The Privy Council has now confirmed that parliament will be prorogued from September 12 to October 14, reducing the number of days that MPs will sit between now and the Brexit deadline on October 31.

Britain’s parliament is on its summer recess until 3 September, which leaves nine working days for MPs opposed to Johnson to pass legislation that would either extend or rescind Article 50, or call a vote of no confidence in the prime minister that could trigger a general election.

Johnson has claimed that his decision to call a Queen’s speech - which is read by Queen Elizabeth II and lays out the agenda of the new government - has nothing to do with Brexit, arguing that as a new prime minister he is expected to lay out his legislative agenda.

It is not unusual for the Queen's speech to be preceded with a suspension of parliament for between five and 20 days, or for parliament to go into recess in mid-September for the conference season.

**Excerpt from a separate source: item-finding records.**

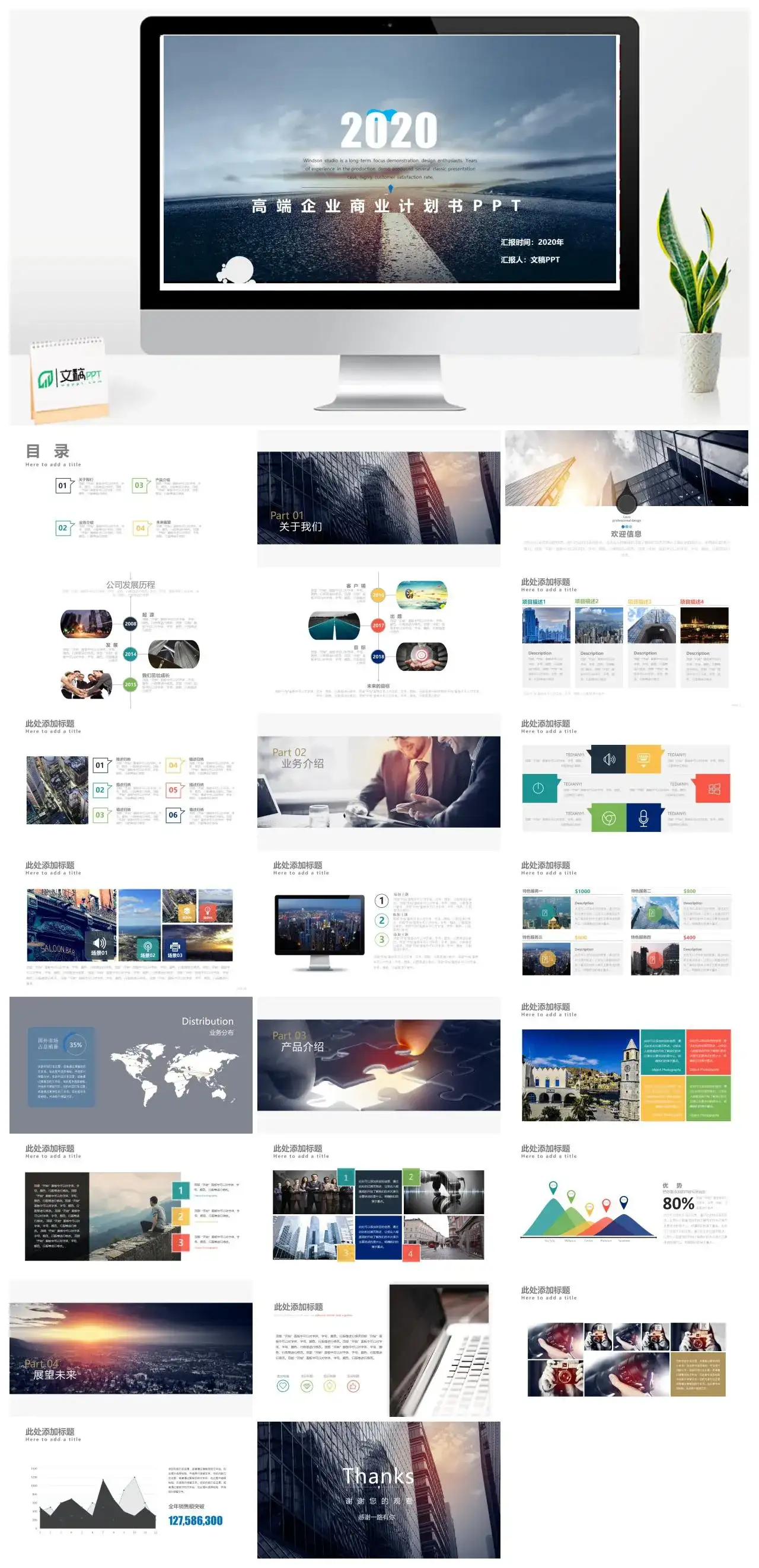The height and width of the screenshot is (1568, 759).
Task: Open the Part 01 关于我们 section slide
Action: pyautogui.click(x=378, y=498)
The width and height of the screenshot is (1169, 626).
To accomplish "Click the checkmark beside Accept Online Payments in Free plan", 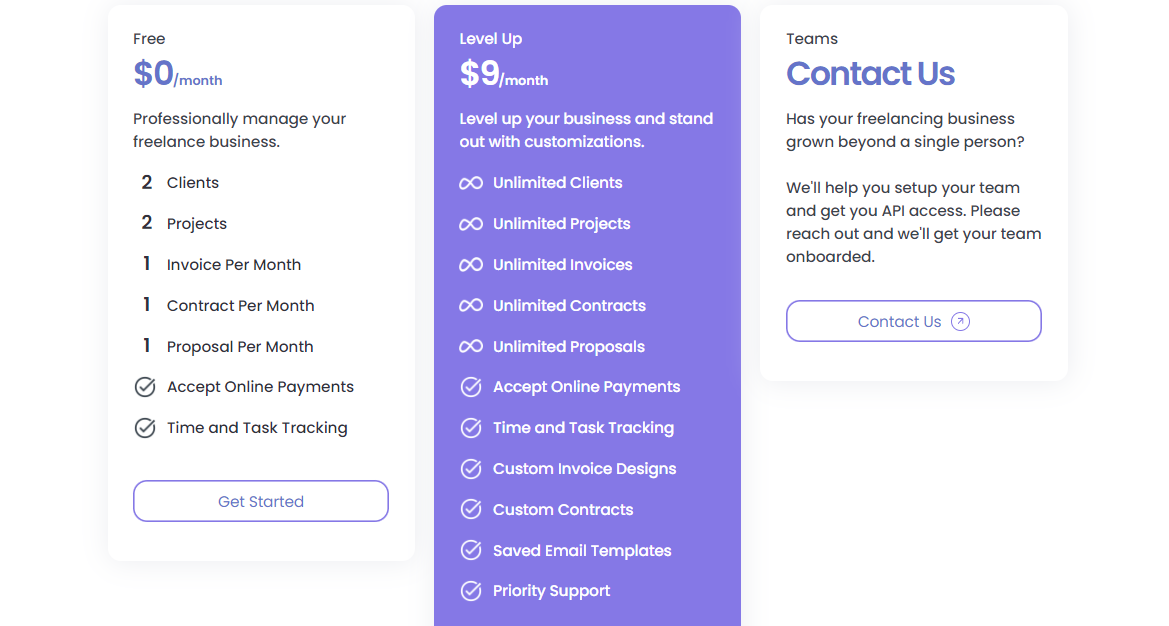I will click(x=145, y=386).
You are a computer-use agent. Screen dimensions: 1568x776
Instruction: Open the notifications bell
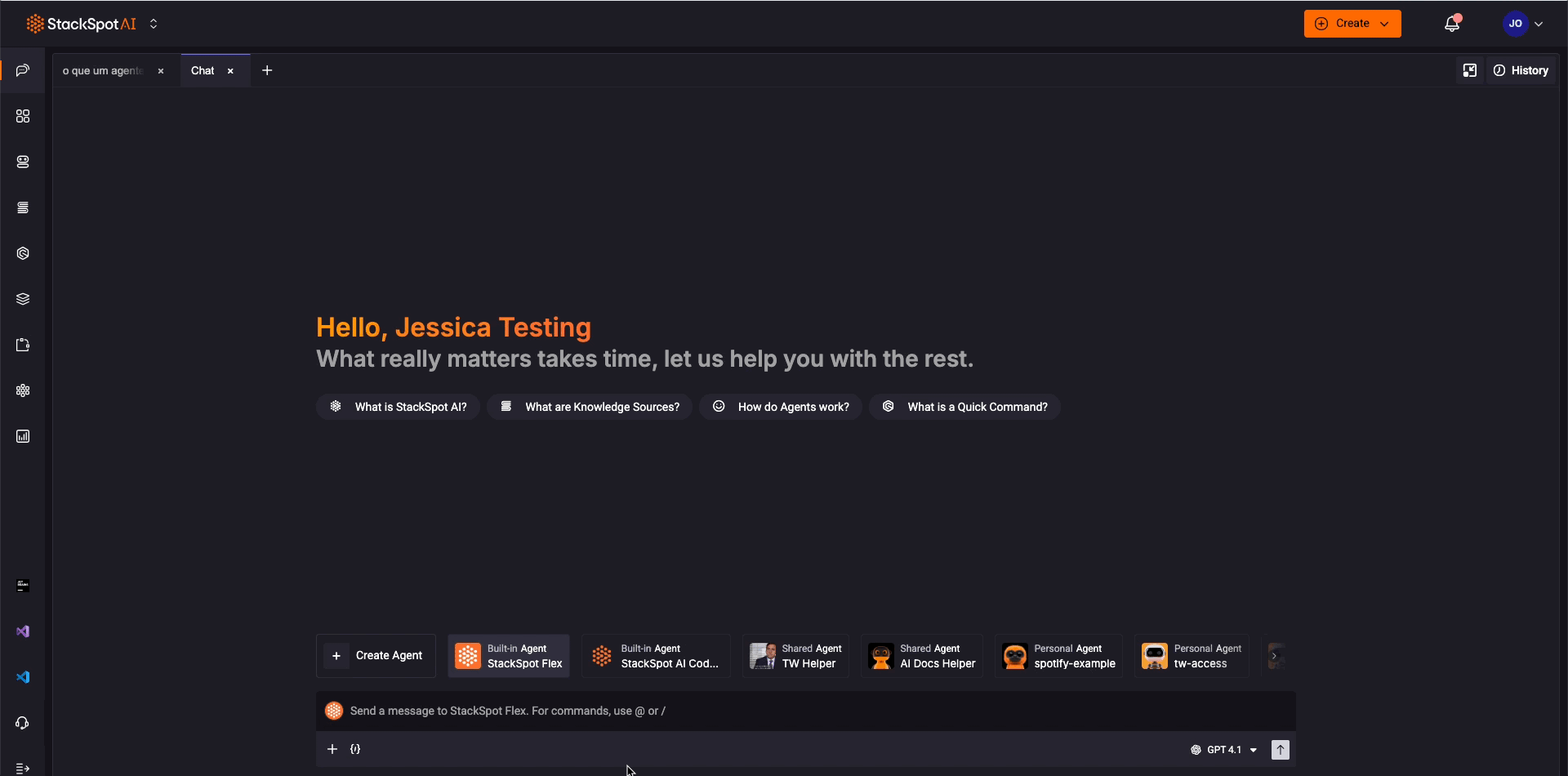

But critics see the move as a ploy to muffle opposition to Brexit in the crucial weeks before October 31.

Johnson is expected to travel to Brussels on October 17 and 18, and the expectation is that he will return with a deal, which will then need to be approved by parliament. Given the choice between his deal or a no-deal on October 31, even his critics will likely choose the former.

What can the opposition do?

Britain’s opposition has three options to stop Johnson in the parliamentary time that is left, says Tim Bale, professor of politics at the Queen Mary University of London.

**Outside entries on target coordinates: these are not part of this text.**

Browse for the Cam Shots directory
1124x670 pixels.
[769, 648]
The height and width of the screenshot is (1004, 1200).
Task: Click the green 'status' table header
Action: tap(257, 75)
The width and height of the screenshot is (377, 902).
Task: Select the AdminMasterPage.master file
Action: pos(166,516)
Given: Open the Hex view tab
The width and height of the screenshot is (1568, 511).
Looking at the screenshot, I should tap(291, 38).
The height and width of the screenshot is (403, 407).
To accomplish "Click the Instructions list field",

As soon as parliament reconvenes they could push a piece of legislation that mandates the government to ask for an extension of Article 50.

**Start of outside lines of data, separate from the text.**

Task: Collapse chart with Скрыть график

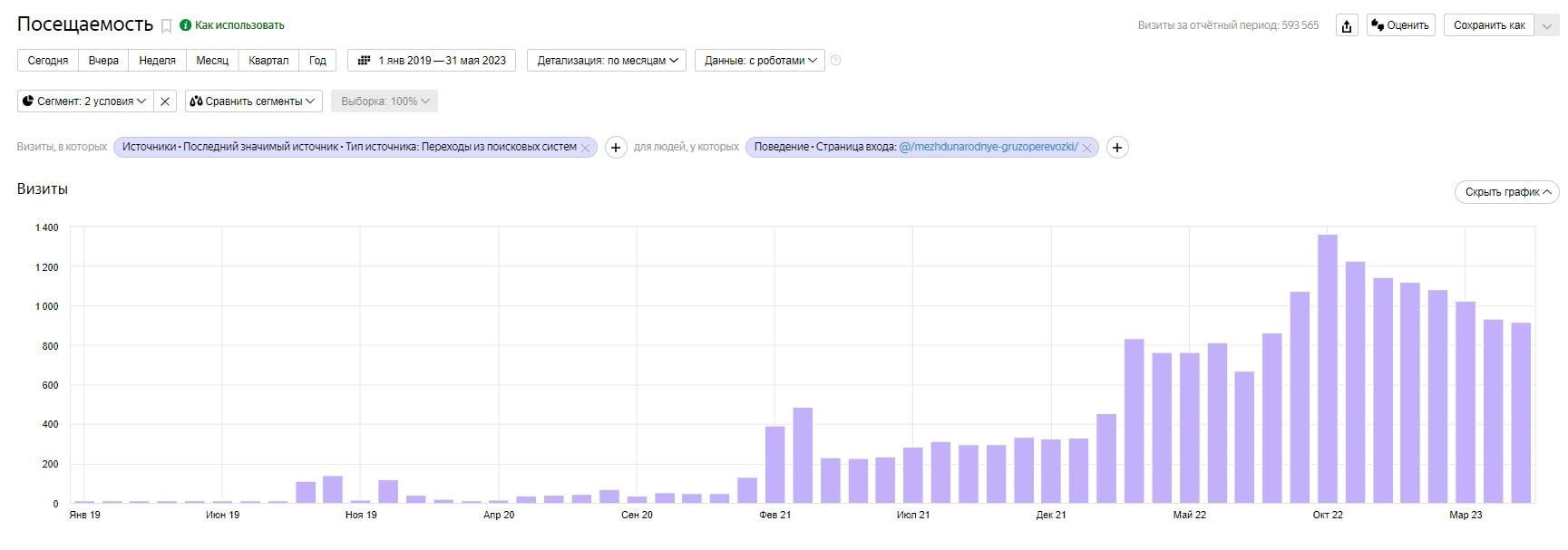Action: [1506, 192]
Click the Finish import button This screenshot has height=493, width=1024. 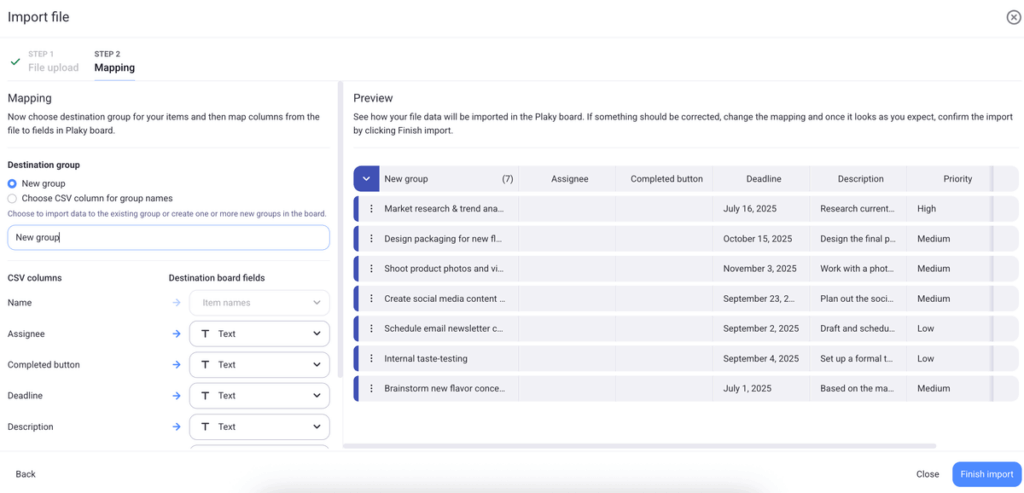click(x=986, y=474)
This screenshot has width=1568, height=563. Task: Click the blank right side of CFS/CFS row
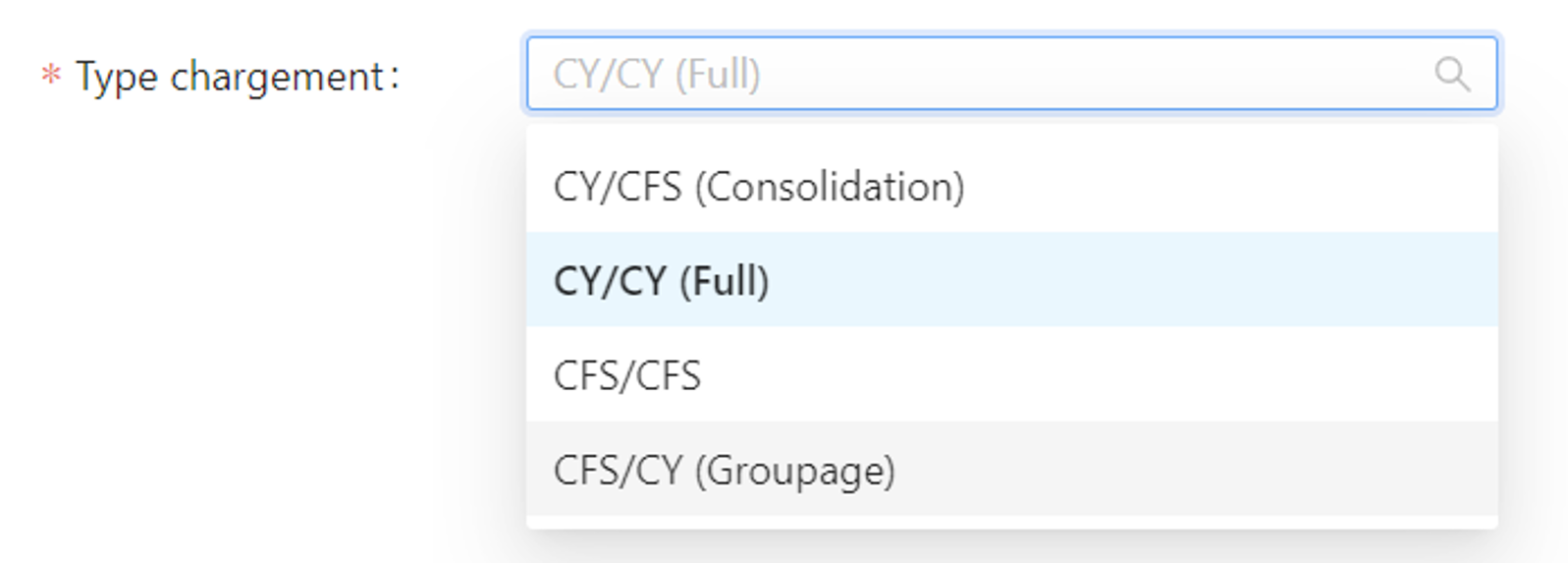pos(1178,375)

Given that Johnson’s majority in parliament is currently just one MP, that attempt could pass if pro-Remain conservatives defect from the party.

They could also pass legislation that calls for the prime minister to revoke Article 50 altogether, stopping Brexit. This is less likely as it would hurt Labour MPs in pro-Brexit constituencies.

Lastly, they could call a vote of no confidence in Johnson which, if it passed, would likely trigger an election. This last option, says Bale, is probably the worst one.

“[This] might make a vote of no confidence slightly more likely - and I'm pretty sure that's what Johnson would like - but if they have any sense they will continue to steer away from that and not fall into his trap,” he said.